▶ **Work to complete**: Can you return, word for word, the part of the Graig Wood excerpt that opens with the words containing "The stream banks" and closes with "on the site."?

▶ **Text excerpt**:
· · · · ·

Protected area in Monmouthshire, Wales

Graig Wood is a Site of Special Scientific Interest (SSSI), noted for its biological characteristics, in Monmouthshire, south east Wales. It forms part of the wider Hael Woods complex.

==Geography==
The 14.3 ha SSSI, notified in 1981, is located within the community of Trellech United, on the banks of the River Wye, 3 mi south-east of the town of Monmouth. It is 0.5 mi north of another SSSI, Lower Hael Wood.

The wood is jointly owned and managed by Gwent Wildlife Trust and the Forestry Commission.

==Wildlife and ecology==
As with other woodland in the Wye Valley Area of Outstanding Natural Beauty, Graig Wood contains many local and rare tree species. The predominant species within the wood are ash (Fraxinus excelsior) and wych elm (Ulmus glabra), although other species present include black alder (Alnus glutinosa), common beech (Fagus sylvatica) and small-leaved lime (Tilia cordata).

The stream banks and old buildings within the wood are home to rich bryophyte colonies. Hart's-tongue fern (Asplenium scolopendrium) and snowdrops (Galanthus) also grow on the site.

Dormice have been reported within the woodland.

· · · · ·

▶ **Extracted material**:
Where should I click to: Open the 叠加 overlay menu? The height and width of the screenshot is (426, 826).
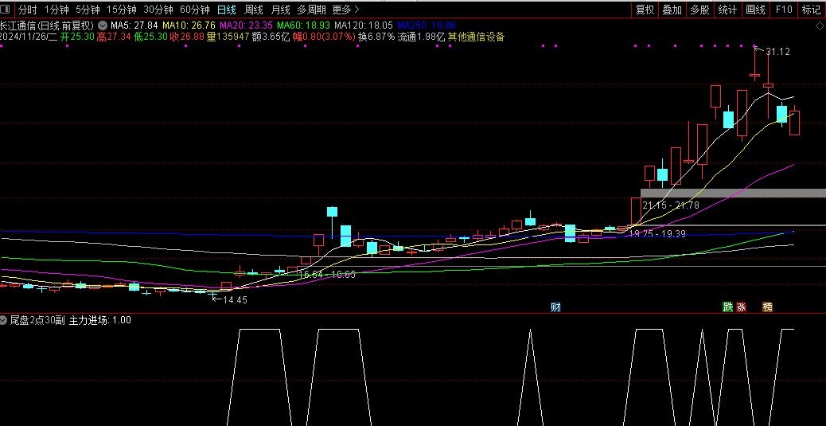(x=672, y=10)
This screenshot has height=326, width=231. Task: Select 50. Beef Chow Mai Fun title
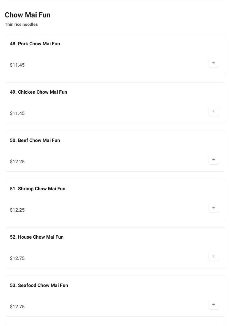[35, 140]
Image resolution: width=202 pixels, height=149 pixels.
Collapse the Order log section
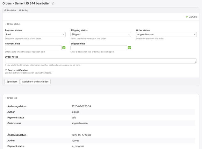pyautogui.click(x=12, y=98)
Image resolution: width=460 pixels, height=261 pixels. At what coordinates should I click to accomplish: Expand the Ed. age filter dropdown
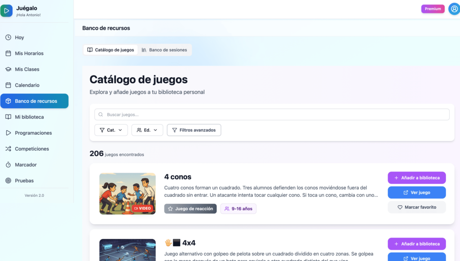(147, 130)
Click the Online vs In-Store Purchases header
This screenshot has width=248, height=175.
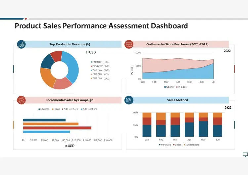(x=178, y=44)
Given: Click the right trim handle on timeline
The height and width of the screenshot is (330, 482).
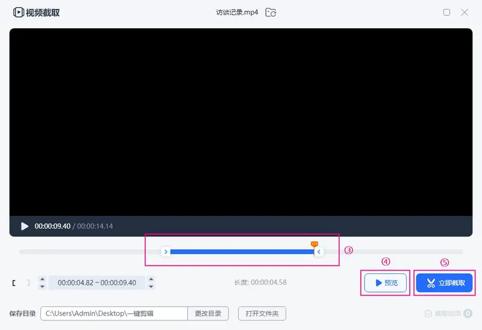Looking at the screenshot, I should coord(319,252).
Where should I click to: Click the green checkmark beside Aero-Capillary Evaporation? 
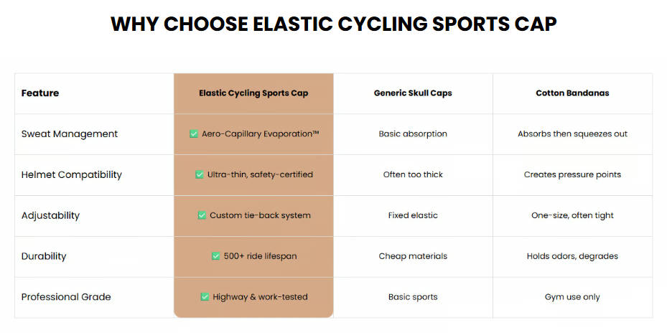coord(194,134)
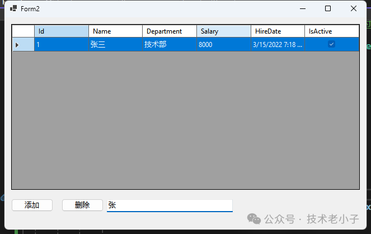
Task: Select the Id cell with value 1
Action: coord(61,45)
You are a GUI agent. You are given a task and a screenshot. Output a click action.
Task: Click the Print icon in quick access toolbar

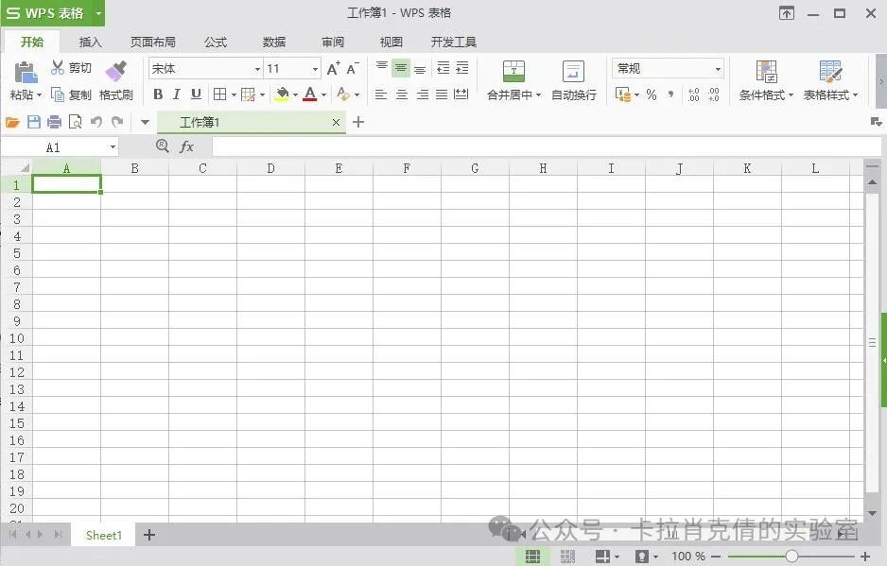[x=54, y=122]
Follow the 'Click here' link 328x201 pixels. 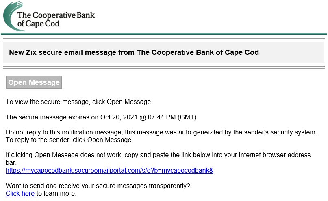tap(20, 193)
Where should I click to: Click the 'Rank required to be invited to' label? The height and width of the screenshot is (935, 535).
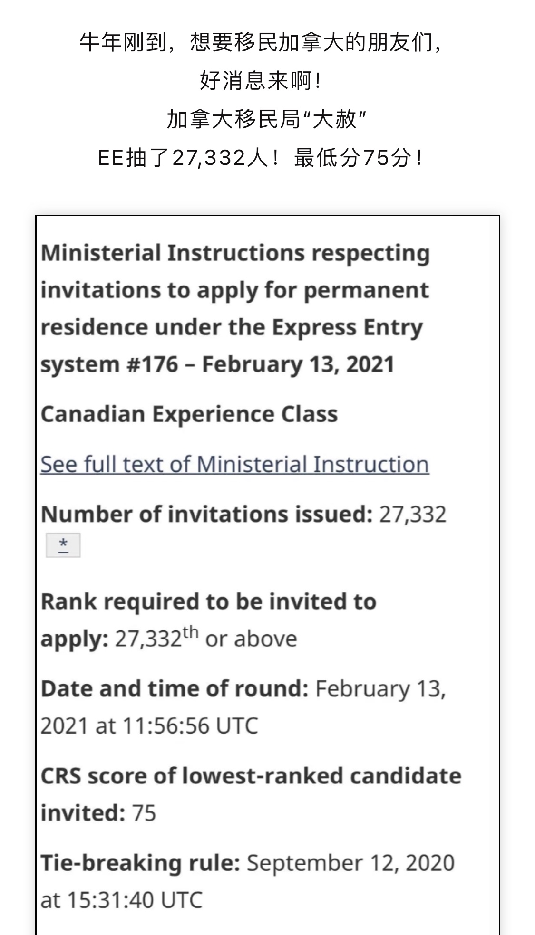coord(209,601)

· · · · ·

▶ **Answer section**:
The stream banks and old buildings within the wood are home to rich bryophyte colonies. Hart's-tongue fern (Asplenium scolopendrium) and snowdrops (Galanthus) also grow on the site.